2. Tag
Grenzen, Grenzen, Grenzen!
Die Zwillingsbrüder
Es war einmal ein eineiiges Zwillingspaar, zwei kleine Buben. Wer sie sah, war von ihnen bezaubert. Stets umgab sie wie ein Fleck Sonnenschein ihre Fröhlichkeit. Wenn sie ihre Köpfe zusammensteckten und flüsterten, war ihr bald darauf folgendes Gelächter so hell wie ihr blondes Haar und so klar wie ihre wasserblauen Augen.

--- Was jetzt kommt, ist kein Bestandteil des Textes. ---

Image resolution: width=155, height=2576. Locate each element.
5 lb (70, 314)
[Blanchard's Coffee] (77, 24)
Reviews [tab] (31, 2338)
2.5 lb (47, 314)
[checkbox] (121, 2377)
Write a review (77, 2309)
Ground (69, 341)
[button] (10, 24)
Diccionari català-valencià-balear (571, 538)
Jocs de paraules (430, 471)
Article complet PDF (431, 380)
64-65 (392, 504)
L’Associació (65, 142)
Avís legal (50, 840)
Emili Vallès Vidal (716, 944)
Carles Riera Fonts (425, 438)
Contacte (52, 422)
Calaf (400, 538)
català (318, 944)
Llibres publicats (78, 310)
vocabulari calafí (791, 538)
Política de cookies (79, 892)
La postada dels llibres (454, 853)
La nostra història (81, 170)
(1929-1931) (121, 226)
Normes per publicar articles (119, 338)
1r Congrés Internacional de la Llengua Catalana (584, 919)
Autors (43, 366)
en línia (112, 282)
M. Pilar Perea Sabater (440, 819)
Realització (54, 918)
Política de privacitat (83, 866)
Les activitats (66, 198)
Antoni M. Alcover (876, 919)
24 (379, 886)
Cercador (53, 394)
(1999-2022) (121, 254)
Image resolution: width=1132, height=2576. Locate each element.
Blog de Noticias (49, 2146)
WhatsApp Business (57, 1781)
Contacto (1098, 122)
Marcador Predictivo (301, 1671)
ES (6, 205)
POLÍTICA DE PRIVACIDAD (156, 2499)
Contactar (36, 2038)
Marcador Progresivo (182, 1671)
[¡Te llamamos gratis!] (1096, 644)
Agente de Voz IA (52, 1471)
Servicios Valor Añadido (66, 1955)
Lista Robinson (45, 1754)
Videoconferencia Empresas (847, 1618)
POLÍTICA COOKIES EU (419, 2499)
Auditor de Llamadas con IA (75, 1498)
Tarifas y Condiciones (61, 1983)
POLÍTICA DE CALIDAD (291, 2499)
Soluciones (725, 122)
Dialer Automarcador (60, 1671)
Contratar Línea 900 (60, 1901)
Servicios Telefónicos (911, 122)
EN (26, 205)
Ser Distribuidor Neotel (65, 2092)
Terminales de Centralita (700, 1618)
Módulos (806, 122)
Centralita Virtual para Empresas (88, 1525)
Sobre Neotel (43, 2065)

Von ihrer ungetrübten, unerschütterlichen Verbundenheit miteinander ging ein besonderer Zauber aus. Obwohl sie einander glichen wie ein Ei dem anderen, war es doch möglich, sie voneinander zu unterscheiden, wenn man sie einmal besser kannte. Derjenige Bruder, der als zweiter auf die Welt gekommen war, hatte ein kleines Grübchen in der Wange, nur in einer, nämlich der linken. Man musste schon recht genau hinsehen und es musste zumindest der Anflug von einem Lächeln auf seinem kleinen Gesicht stehen, aber dann konnte man ihn eindeutig von seinem Bruder unterscheiden. Wollten die beiden ihre Umwelt zum Narren halten, bemühten sie sich, todernste Mienen aufzusetzen, um die Entstehung des verräterischen Grübchens zu unterbinden. Es waren die Lieblingsminuten ihrer Mutter, die Kinder zu beobachten, wenn Besuch kam. Da standen die zwei gleich aussehenden Buben nebeneinander, die Köpfe gleich hoch gehalten, die Stirn beide in völlig gleich aussehende Falten gelegt, in dem angestrengten Versuch, die Lippen und damit die untere Gesichtshälfte stabil zu halten. Wenn sie den Kampf gegen ein aufsteigendes Grinsen zu verlieren begannen, begegneten sie dieser Situation durch eine rasche, synchron ausgeführte Linksdrehung, sodass der nun erst recht verdutzte Besucher nur die unverfänglichen rechten Gesichtshälften zu sehen bekam.
Es gab auch eine kleine Legende zur Entstehung des Grübchens im Gesicht des zweitgeborenen Zwillingsbruders. Es ließ sich nie klären, ob die Ereignisse tatsächlich so stattgefunden hatten, doch alle Beteiligten schworen, dass es genau so gewesen war: Als der erschöpften Mutter nach Entbindung das zweite Kind in den Arm gelegt wurde, löste sich eine ganz besonders große Freudenträne aus ihren Wimpern und fiel auf das Gesicht des Neugeborenen. Die Hebamme – so geht die Geschichte – sah dies und sagte: „An dieser Stelle wird man dich nun immer erkennen.“
Das Verwirrspiel mit der Umgebung verlor für die Brüder allmählich an Bedeutung, als ihre ersten Schuljahre vorüber waren, sie das Gymnasium besuchten und stets erwachsener wurden. Doch ihre gegenseitige Verbundenheit war unverändert stark zu spüren, selbst noch in der Hochschulzeit, als sie sich, wiewohl an derselben Fakultät, doch für unterschiedliche Studienrichtungen entschieden.
Beide waren immer gute Schüler gewesen und so erreichten sie auch ihren Studienabschluss ohne besondere Schwierigkeiten und zu gleicher Zeit. Was niemand bemerkt hatte, war ein in der Tat nach außen nicht sichtbarer Tempoverlust im Studienfortgang des zweiten Bruders, der sich während der Studienjahre immer wieder in der Situation sah, Mitstudierenden helfend viel Zeit zu widmen, selbst aber gelegentlich zu wenig Durchsetzungsvermögen im Umgang mit den universitären Strukturen an den Tag legte. Was niemand wusste, war, dass ihm der erste Bruder in der Endphase des Studiums geholfen hatte, andernfalls hätte der jüngere Zwilling wohl zumindest ein Semester mehr für seinen Studienabschluss benötigt.